When he kicked a goal kick, the stand shouts "1, 2, 3, 4, 5!", keeping with the pace of going backwards one and two steps slowly, which was the air that envelopes the whole stadium. Originally, it was the correct manner to keep the quiet the place during the penalty kick, but it was different for Imazumi. It was originally during a fiery competition, when the opponent fans attempted to disrupt his concentration, but it became a chant dedicated to Imazumi. After that, similar chants almost not seen. In the 4th grade, kicking a drop lessened, but during the penalty kick near the halfway line during the University Championship semi-finals against Doshisha University, when Imazumi stood at the kicking pont, the clapping took off from the whole audience, followed by the "1, 2, 3, 4, 5!" chant, shaking the nation. Imazumi kicked a splendid penalty kick and got the best cheers on that day. He showed a big play that no one anticipated on the big stage, such as a miraculous try leading to the same score from the last 12 points in the 1990 match against Meiji. In his four years studying in the university, Imazumi won the University Championship twice and won the Japanese Championship once. From the late 1980s to the early 1990s, he was a player deserving to be called a "senior boss" who contributed greatly to the popularity of Japanese rugby.
It was hard to be difficult to understand, while he did not know what to do, on the other hand, although he did not play for the Japanese national team, his talent was highly appreciated by Onishi Tetsunosuke.

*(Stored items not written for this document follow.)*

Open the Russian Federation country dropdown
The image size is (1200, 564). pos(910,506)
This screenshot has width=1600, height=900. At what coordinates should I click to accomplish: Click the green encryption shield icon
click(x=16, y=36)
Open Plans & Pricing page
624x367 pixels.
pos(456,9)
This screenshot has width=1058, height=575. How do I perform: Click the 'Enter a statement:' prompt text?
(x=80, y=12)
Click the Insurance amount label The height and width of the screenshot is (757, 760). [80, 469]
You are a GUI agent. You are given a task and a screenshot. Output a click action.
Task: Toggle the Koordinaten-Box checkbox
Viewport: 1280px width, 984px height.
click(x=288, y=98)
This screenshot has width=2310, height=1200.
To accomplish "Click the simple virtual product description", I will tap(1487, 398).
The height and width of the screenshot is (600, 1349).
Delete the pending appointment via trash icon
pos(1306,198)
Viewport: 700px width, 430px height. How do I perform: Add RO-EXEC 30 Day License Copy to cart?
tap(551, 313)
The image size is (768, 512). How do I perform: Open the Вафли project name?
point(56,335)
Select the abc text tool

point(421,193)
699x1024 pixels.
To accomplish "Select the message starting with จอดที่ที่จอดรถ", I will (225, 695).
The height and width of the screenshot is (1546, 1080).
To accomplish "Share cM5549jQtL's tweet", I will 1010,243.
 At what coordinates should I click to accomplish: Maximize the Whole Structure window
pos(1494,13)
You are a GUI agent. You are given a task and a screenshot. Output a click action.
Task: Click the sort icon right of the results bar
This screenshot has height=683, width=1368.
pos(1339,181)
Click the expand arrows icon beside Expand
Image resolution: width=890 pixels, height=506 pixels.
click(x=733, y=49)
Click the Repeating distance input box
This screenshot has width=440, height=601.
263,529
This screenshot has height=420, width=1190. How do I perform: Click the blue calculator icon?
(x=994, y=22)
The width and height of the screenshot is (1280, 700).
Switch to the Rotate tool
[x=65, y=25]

After graduating from university and studying abroad in New Zealand, Imazumi joined Suntory in 1994. The following year, he was called up in Japanese National team for the 1995 Rugby World Cup in South Africa, He also played for Japan sevens. In the 1995 Rugby World Cup, played in South Africa, he did not see action during the tournament. The leaders, who were interested in golf, criticized the disturbance in the management when Imazumi was appointed as backs coach for Amway. After the 2000 Japanese championship season, he retired, becoming, being appointed as coach for his alma mater, Waseda University RFC. In addition, he moved to subsidiary Suntoryfoods Sundelphis and assumed office as playing coach.
In March 2005, Imazumi left Sundelphis (remaining the head coach in the rugby club) and went to Graduate School of Public Management at Waseda University.
He is also a commentator at J Sports sports TV channel.

==Personal life==
In 2004, Imazumi married the actress Mayo Suzukaze.

==TV==
- Inochi no Hibiki - TBS documentary show. He appeared in the first 102 episodes of the 1997 broadcast.